Enabled Vertex Placement sliding bar:

AFTER: Added vertex 34 to graph

Week 6: July 3 - July 7

This week we worked on enabling a button which allow the user to add an edge to the graph. The next thing we need to work on is adding intermediates, merging edges and changing the color of selected graph components.

Week 7: July 10 - July 14

We made our add edge button allow users to select intermediates which would give the edge curvature and enabled a button which allows the user to change the color of the graph components. We also started working on our poster for our project. Next week will present our posters on Monday after that we will start working on the merge Edge button.

Adding an edge and intermediates

Changing the color of the graph

Week 8: June 17 - July 21

This week we finished making icons for our new button and we made our merge edges button work. We began working on our collapse edge button functionality. Next week we will continue working on the collapse edge function. We will also continue to add to our poster and our report.
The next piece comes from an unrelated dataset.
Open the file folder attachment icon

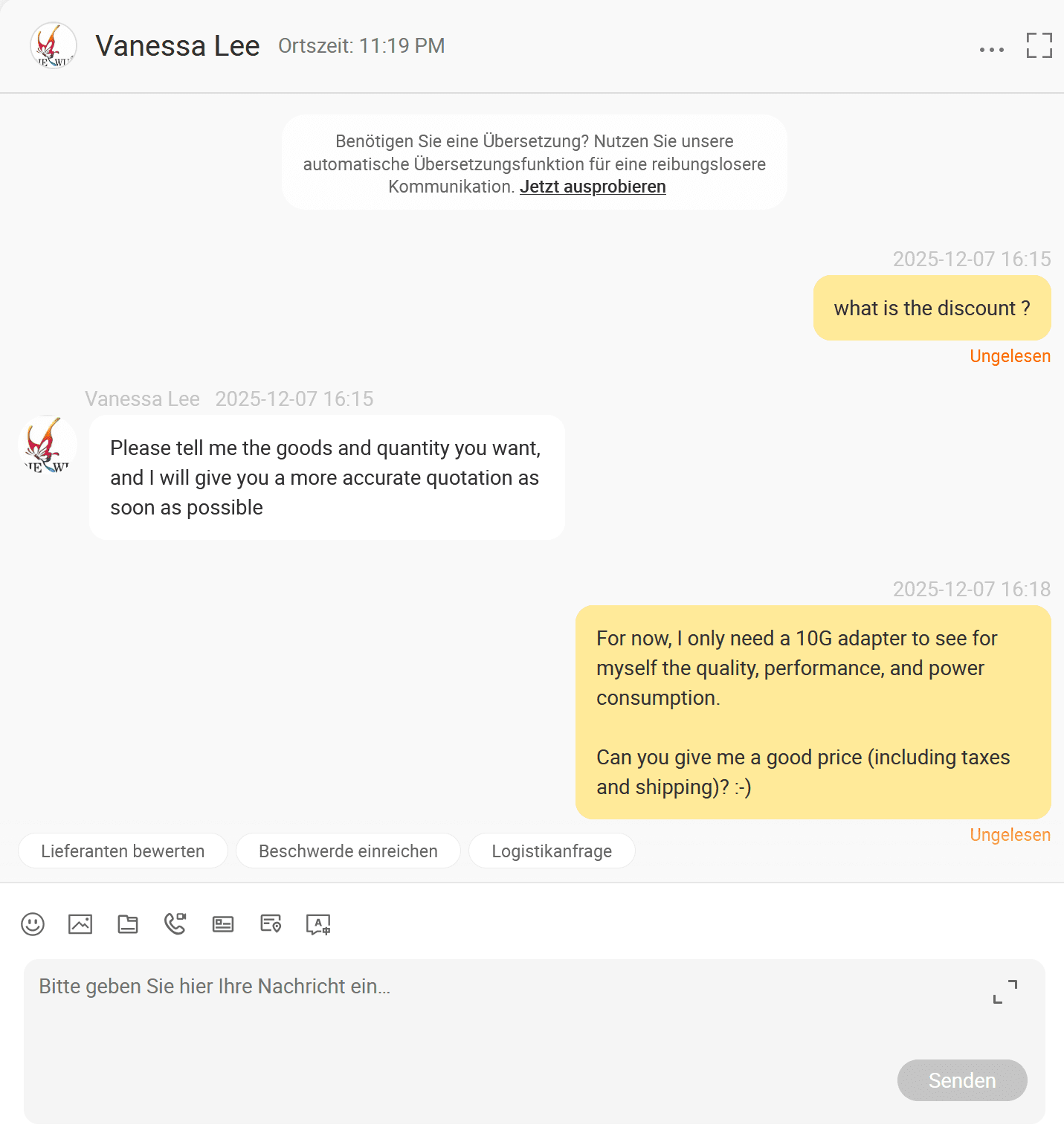(x=128, y=924)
I selected Edges 0 and 3 to merge in the second picture edges 0 and 3 are merged forming edge 11 and Edges 0 and 3 are no longer on the Graph List

Week 9: June 24 - June 28

We are now beginning to set up our experiments to see how a motion planning strategy based on the workspace skeleton will solve a query. We have designed a workspace to test the query solving capabilities of our new motion planning strategy.